The plaintiffs in Winns worked for Postmates as couriers. Their Fleet Agreement with Postmates contained a broad arbitration agreement, including a representative action waiver. The agreement contained an opt-out provision, but none of the plaintiffs submitted opt-out forms. Slip op. at 3. The plaintiffs’ operative complaint alleged individual and class claims under the Labor Code and Unfair Competition Law, including that Postmates illegally withheld wages, took gratuities given to couriers, and misclassified couriers as independent contractors.

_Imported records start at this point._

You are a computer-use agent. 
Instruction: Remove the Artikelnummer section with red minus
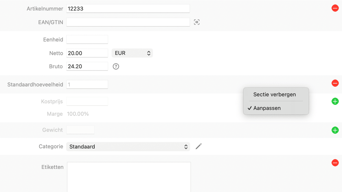click(335, 8)
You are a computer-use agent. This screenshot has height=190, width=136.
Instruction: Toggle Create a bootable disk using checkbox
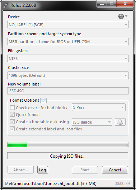[12, 122]
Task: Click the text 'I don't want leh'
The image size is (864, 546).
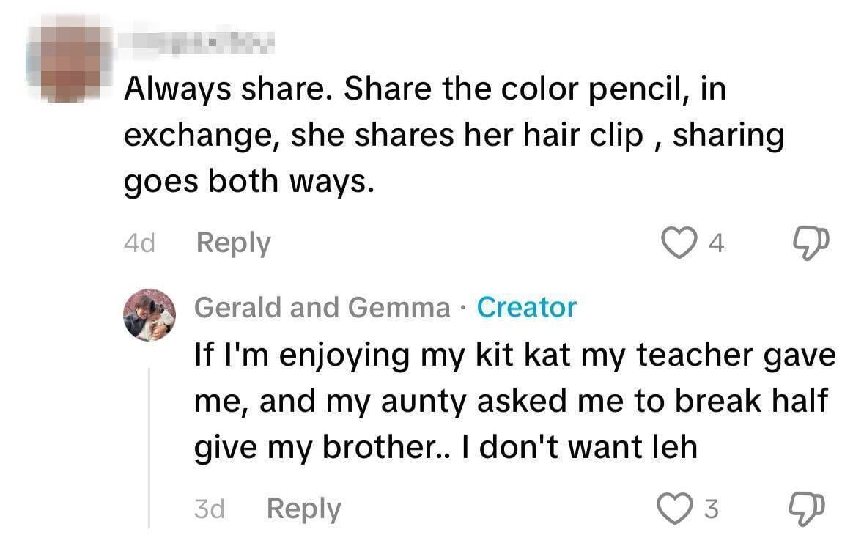Action: (580, 447)
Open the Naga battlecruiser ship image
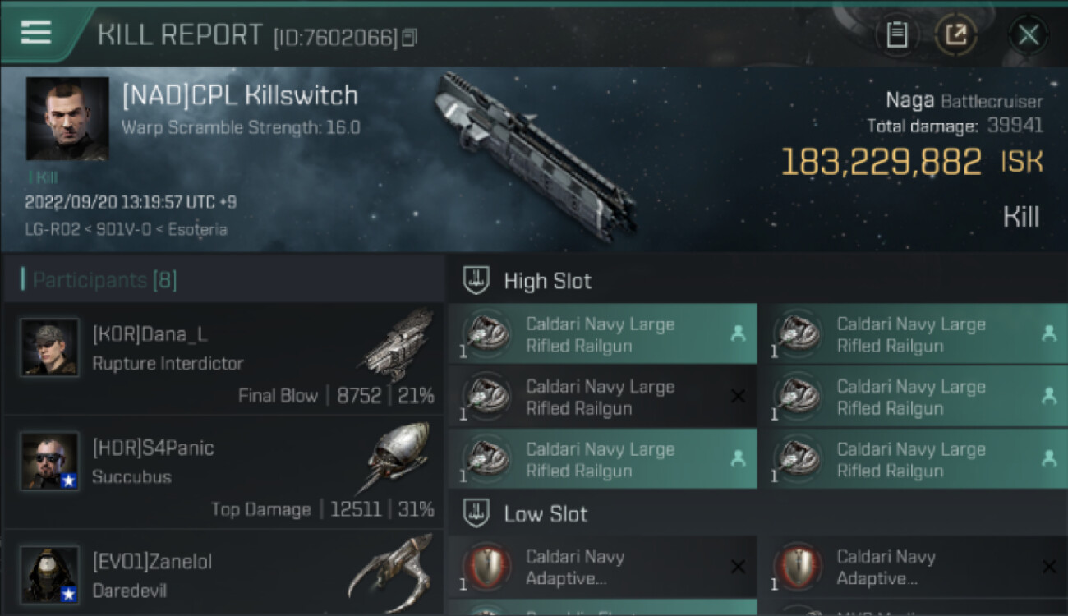Viewport: 1068px width, 616px height. click(534, 156)
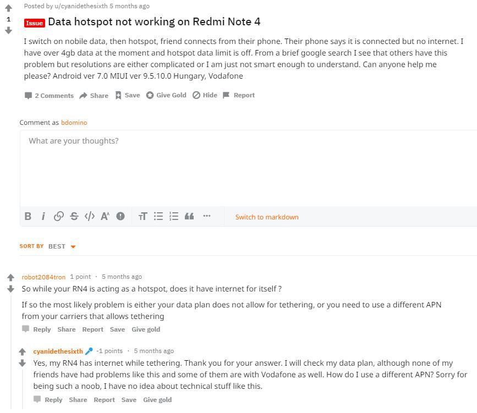Open robot2084tron's user profile
The width and height of the screenshot is (477, 413).
coord(43,277)
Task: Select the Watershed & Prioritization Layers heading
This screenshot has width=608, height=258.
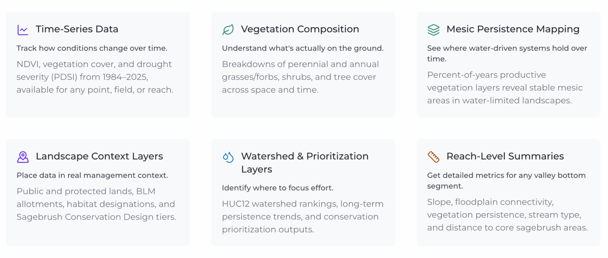Action: pyautogui.click(x=305, y=163)
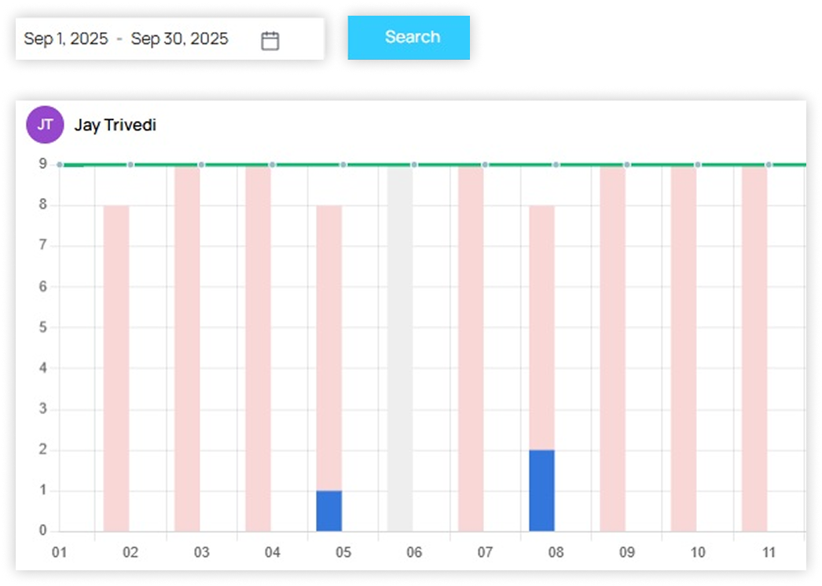This screenshot has height=586, width=822.
Task: Click the pink bar for day 04
Action: coord(258,349)
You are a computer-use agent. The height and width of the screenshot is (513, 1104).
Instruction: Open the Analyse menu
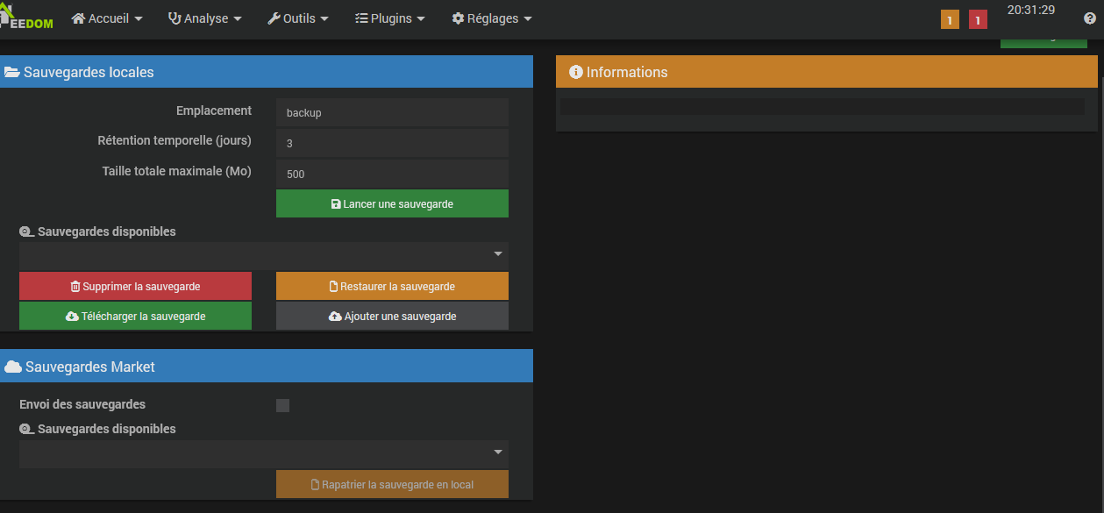pyautogui.click(x=204, y=18)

The plaintiffs also alleged representative claims under the PAGA for which they sought civil penalties. Id. at 3-4.

Postmates initially filed a typical motion to compel arbitration – seeking to arbitrate the plaintiffs’ individual claims and stay their PAGA claim pending the outcome of arbitration. Slip op. at 4. However, after the United States Supreme Court decided Epic Systems, Postmates requested that the plaintiffs also be compelled to arbitrate their PAGA claim for civil penalties. Postmates’ theory was that Epic Systems implicitly overruled the California Supreme Court’s opinion in Iskanian, to the extent Iskanian held that PAGA waivers in arbitration agreements were unenforceable. Id.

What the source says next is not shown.